■ Exercise instructions:
1 – In the episode summary below on employer fiduciary duty, who is identified as the CEO of Spark Health Advisors?
2 – List every company that the episode summary below on employer fiduciary duty names as facing class action lawsuits.

■ Source document:
Understanding the Evolving Fiduciary Demands for Employers
In this episode, Spark Health Advisors CEO, Lindsey Kratzer, sat down with Steve Ditto—healthcare executive, patient advocate, and author of the Health Plan Compliance Advantage—to unpack what fiduciary duty actually requires from employers, and what that means for the vendors, brokers, and advisors trying to serve them.
Key Insights from Our Conversation:
1. Fiduciary pressure is rising fast. Employers are legally obligated to act solely in the best interest of their employees—not the plan, not their company, and certainly not their vendor relationships.
2. Legal precedent is shifting. Class action lawsuits against J&J, Wells Fargo, and JPMorgan are spotlighting failures to use disciplined, transparent decision-making—especially around pharmacy benefit contracts. Expect more scrutiny going forward.
3. Opaque vendor models create exposure. Most PBM contracts are filled with hidden fees, rebate games, and pricing tactics that employers can’t easily audit. Vendors who rely on complexity instead of clarity are becoming a liability.
4. Point solution fatigue is real—but so is the appetite for innovation. Employers want fewer vendors, not less innovation. They’re seeking solutions that simplify—not fragment—their benefit strategy, while still improving outcomes and cost control.

■ Data provided:
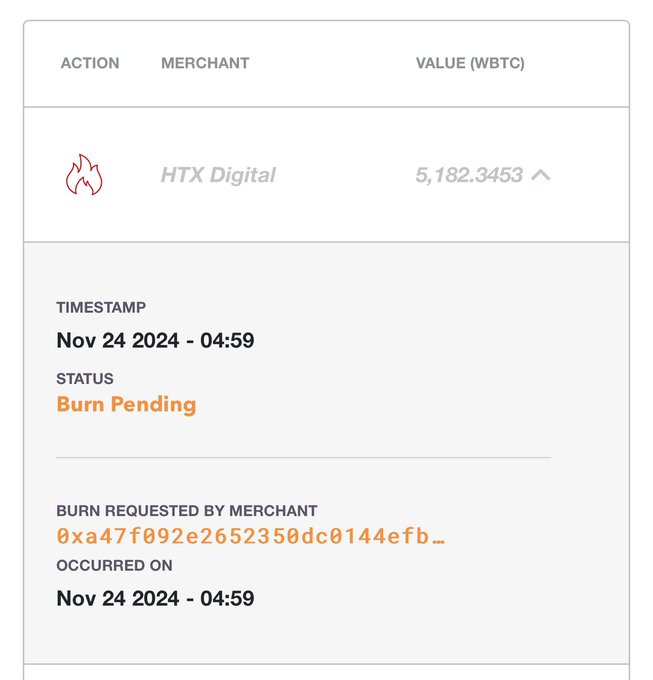Click the BURN REQUESTED BY MERCHANT label

pos(187,510)
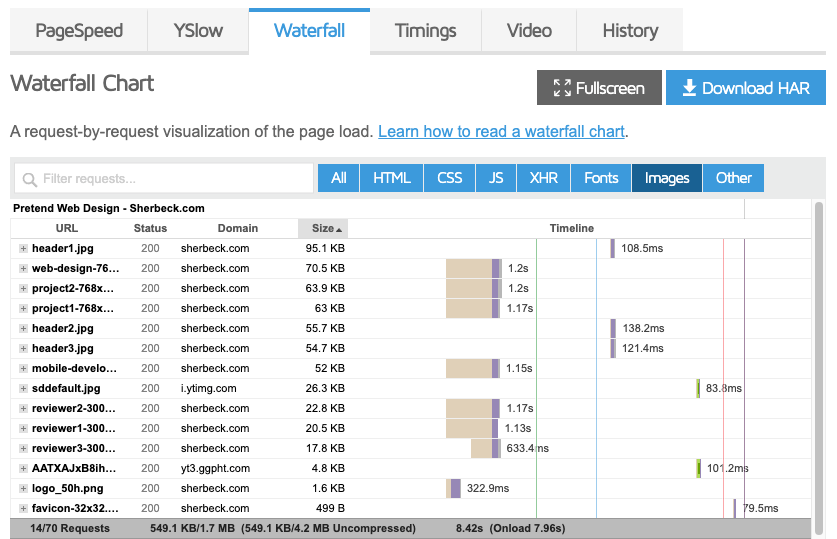This screenshot has width=837, height=539.
Task: Click the Download HAR button
Action: tap(746, 88)
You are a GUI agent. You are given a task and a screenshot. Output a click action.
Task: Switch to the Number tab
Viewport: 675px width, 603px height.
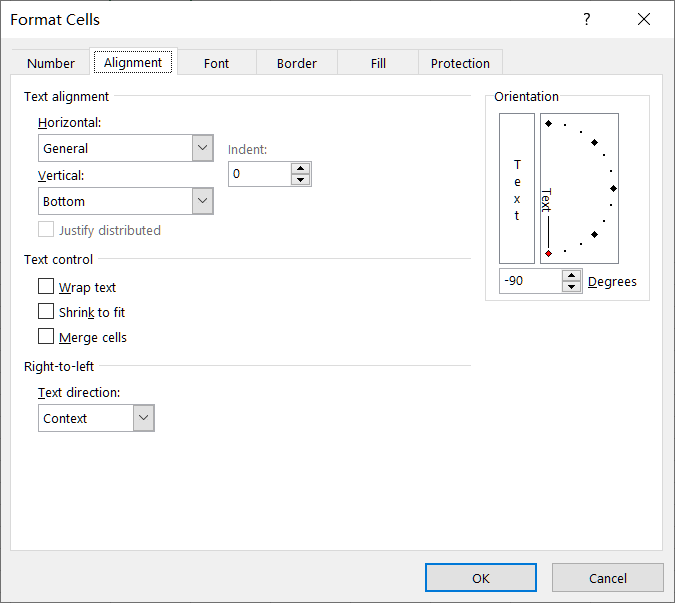click(51, 63)
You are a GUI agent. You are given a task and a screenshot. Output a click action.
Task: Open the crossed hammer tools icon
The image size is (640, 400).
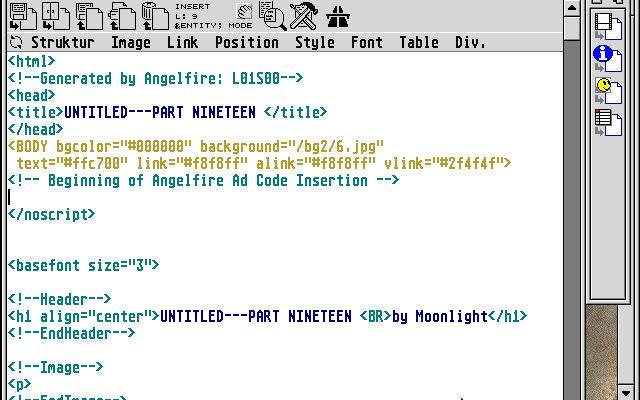click(303, 16)
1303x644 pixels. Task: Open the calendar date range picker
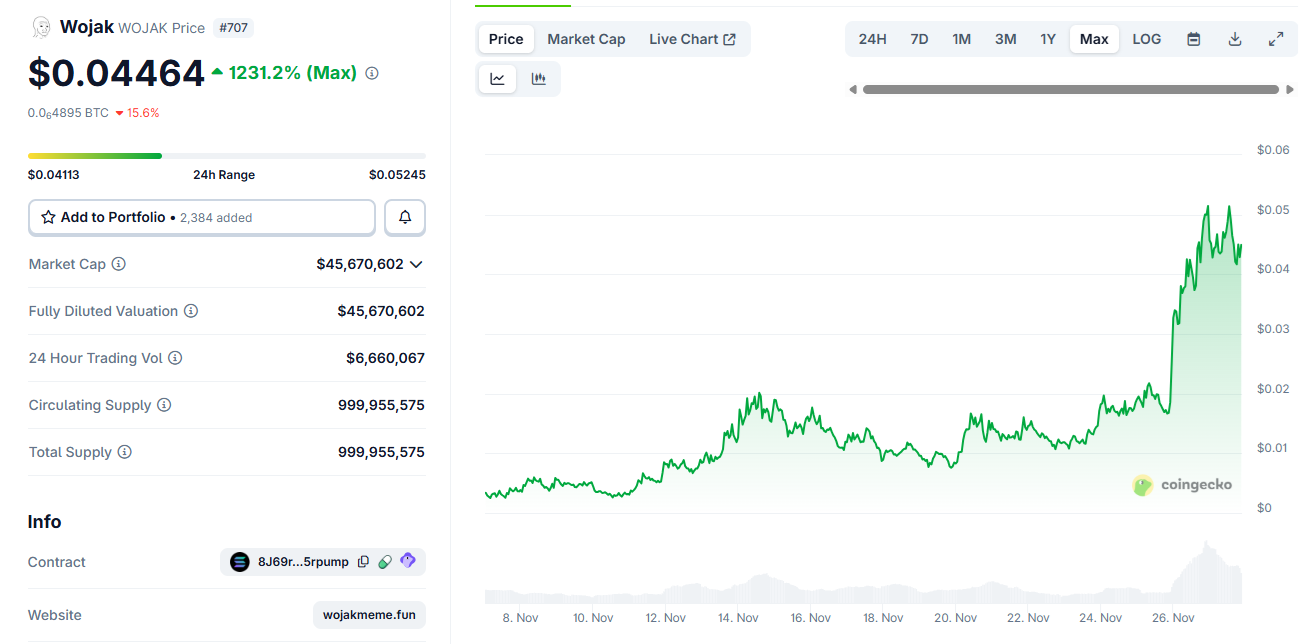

■ Answer list:
1 – Lindsey Kratzer

2 – J&J, Wells Fargo, JPMorgan